Abstract 616: Cardiomyocyte-Specific Over-Expression of Plasma Membrane Ca 2+ ATPase 4-C-I Improves Cardiac Performance and Reduces Compensatory Hypertrophy after Infarction
Background: The role of plasmalemmal Ca2+ ATPase (PMCA) pumps in cardiomyocytes (CM) was explored by over-expressing the caveolin- and nNOS-associating isoform PMCA4-C-I (P4b) with an αMHC promoter-driven Doxycycline (Dox)-responsivetranscriptional activator (tTA) in transgenic mice.

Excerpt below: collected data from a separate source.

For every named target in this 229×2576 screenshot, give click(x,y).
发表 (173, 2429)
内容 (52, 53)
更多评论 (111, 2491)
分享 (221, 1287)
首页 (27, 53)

Methods & Results: All genotypes appeared with expected frequencies, and none altered mouse survival. RT-PCR, Western blot and immunochemistry confirmed Dox-regulated, CM-restricted, caveolin-localized expression of P4b in binary transgenic (BT: tTA+/P4b+) but not non-binary transgenic (NBT) littermates. Westerns and coupled enzyme assays revealed 12-fold higher PMCA protein and 6-fold higher PMCA activity in BT vs. NBT mice (p<0.05). Real-time PCR confirmed adaptive changes in levels of other Ca2+-regulatory genes. By contrast, total and neuronal NOS activities, as determined by L-[3H] arginine to L-[3H] citrulline conversion (n=6), were reduced in BT vs. NBT littermates (2.3±0.13 vs. 4.3±0.14; 0.32±0.19 vs. 1.3±0.25 pmol/min/mg, p<0.05). Trans-carotid Millar catheterization of adult mice revealed elevated systolic BP in BT vs. NBT and Dox-treated BT mice (p<0.001) before MI, but no significant difference 2 weeks after MI. Although HR did not vary, BT mice showed improved LV performance at baseline (p<0.05) and a similar trend post-MI. BT mice also showed cardiac hypertrophy with higher heart-to-body weight ratios (5.3±0.3 vs. 4.8±0.1; mg/g; p<0.05). Interestingly, this phenotype was inverted post-MI (8±1 vs. 9±1 mg/g; p<0.05), suggesting beneficial effects of P4b expression on cardiac remodeling. M-mode echo showed smaller LV diameters and higher %FS in basal and post MI conditions (<0.05) in BT mice. Histomorphometry revealed smaller infarcts in BT mice (25% vs. 36%; p<0.05). Freshly isolated CM confirmed hypertrophy of BT vs. NBT cells at baseline, but electrical field stimulation of Indo-loaded CM revealed no significant differences in Ca2+-transients or diastolic Ca2+ concentrations.
Conclusion: Cardiac P4b levels regulate nNOS activity, cardiac mass and contractility, such that P4b over-expression heightens cardiac performance and limits infarct size and cardiac hypertrophy post-MI.